◆ PROBLEM DESCRIPTION:
Continue the piece on therapeutic food packets for malnourished children from the point where it stops.

-------- EXTRACT TO READ

When our emergency response teams encounter malnutrition we know we need to act quickly. Without swift intervention, severe malnutrition ravages the bodies of young children, causing them to suffer debilitating lifelong consequences.

October 31, 2013

 

When our emergency teams arrive at a village ravaged by violence or devastated by a natural disaster, there’s one lifesaving item we bring that costs just 50 cents.
    
It’s a simple packet of ready-to-use therapeutic food (RUTF) that fits in the palm of your hand. They are amazingly cheap, but they’re also amazingly effective. For a child teetering on the brink of starvation these small packets can be the difference between life and death.

During an emergency, young children are fleeing for safety or cut off from food and medical care, putting them at high risk for malnutrition. But innovative, lifesaving tools like therapeutic food packets help Doctors Without Borders/Médecins Sans Frontières (MSF) quickly treat as many children as we can.

Emergencies in South Sudan, Democratic Republic of Congo and Central African Republic mean thousands of children are suffering from malnutrition right now, but with the proper treatment they can survive.

When our emergency response teams encounter malnutrition we know we need to act quickly. Without swift intervention, severe malnutrition ravages the bodies of young children, causing them to suffer debilitating lifelong consequences.

----------------
-------- RECORDED INFORMATION

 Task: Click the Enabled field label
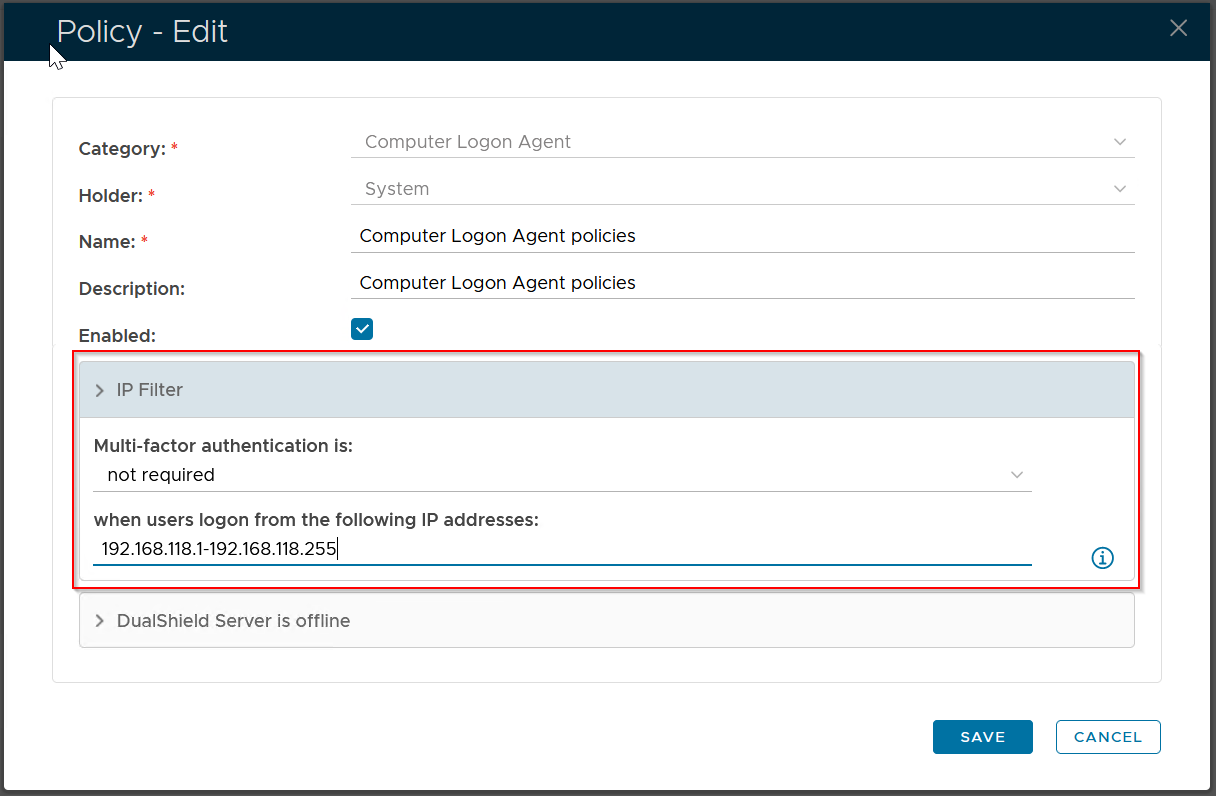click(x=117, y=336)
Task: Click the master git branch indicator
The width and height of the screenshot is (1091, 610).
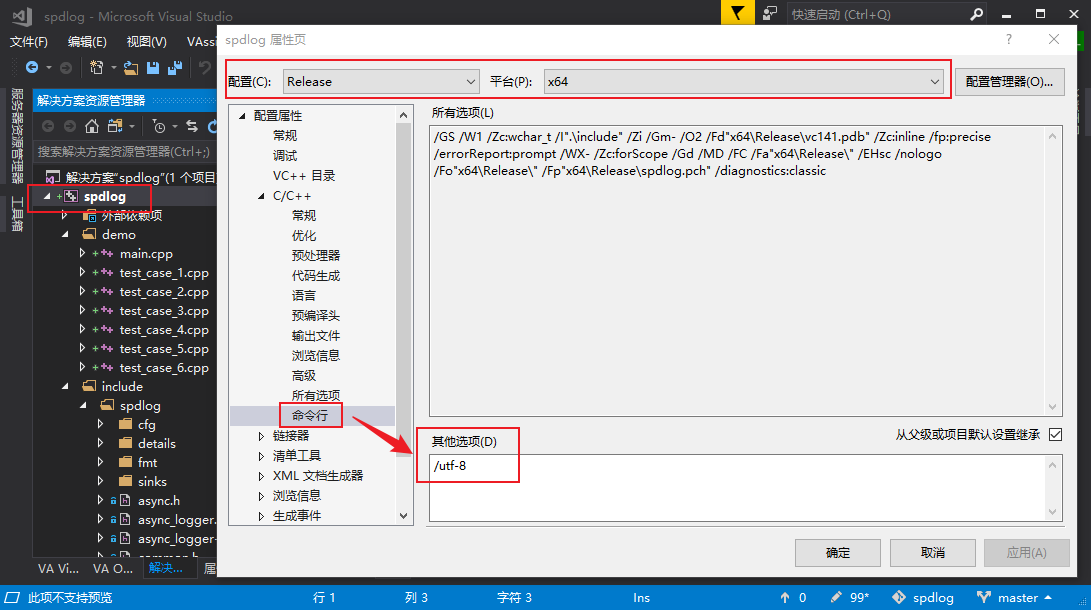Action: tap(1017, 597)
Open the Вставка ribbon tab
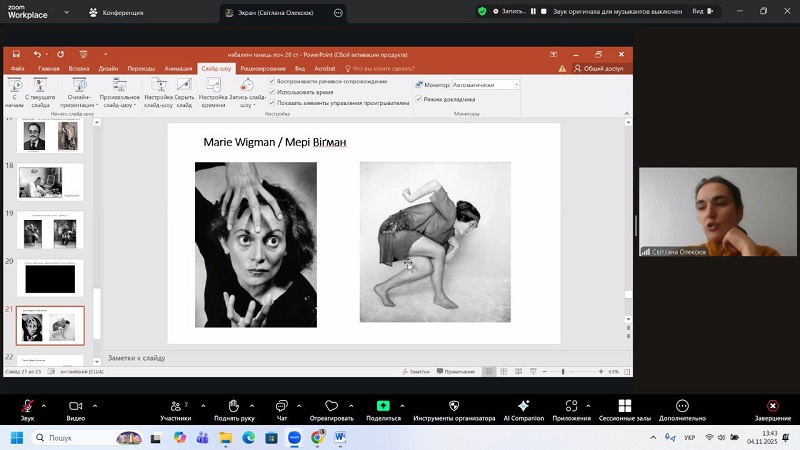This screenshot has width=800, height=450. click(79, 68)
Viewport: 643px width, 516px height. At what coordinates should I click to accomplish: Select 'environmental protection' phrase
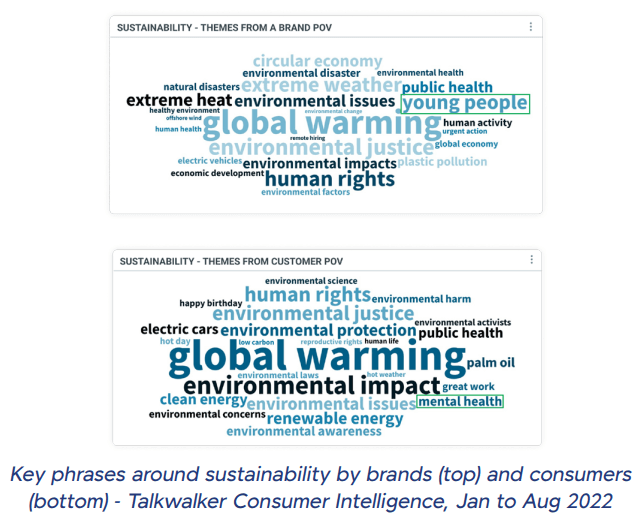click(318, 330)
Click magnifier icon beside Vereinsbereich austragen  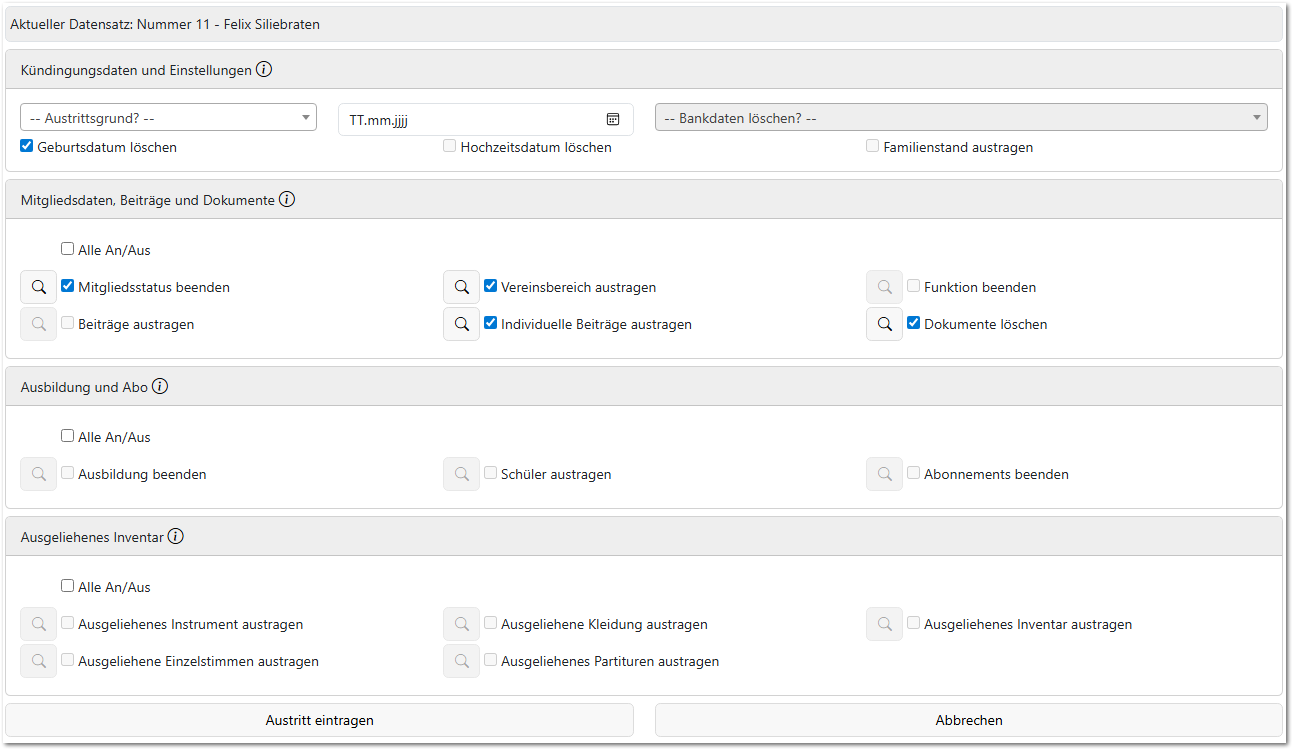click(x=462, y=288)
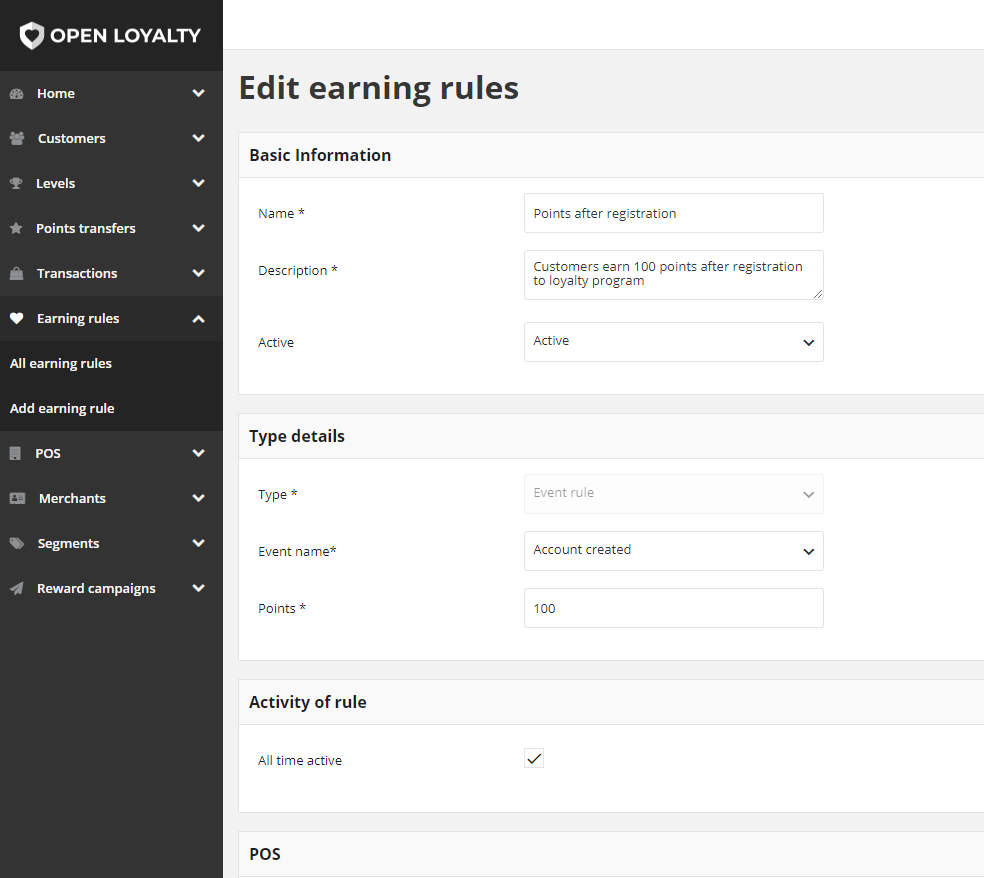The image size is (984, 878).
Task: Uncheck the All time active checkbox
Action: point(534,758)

----------------

◆ ANSWER FOR THE TASK:
Doctors Without Borders teams must quickly assess which children are at greatest risk of dying from malnutrition. We do this by measuring the mid-upper-arm circumference (MUAC) of children with a color-coded bracelet.

Most of the children we diagnose are treated with RUTF, a milk-based peanut paste packed with the special mix of vitamins, minerals and other nutrients that can help a lethargic, gravely ill child thrive again.

The most severely malnourished children, those who have no appetite—or who suffer from malaria, pneumonia, or other diseases—are hospitalized and treated at our inpatient centers. These children are at the greatest risk of death and require intensive, round-the-clock medical treatment. But with proper care, most do survive and can soon be discharged to an outpatient program.

When our emergency medical teams rush in to respond to a crisis, the threat of malnutrition is almost never far behind.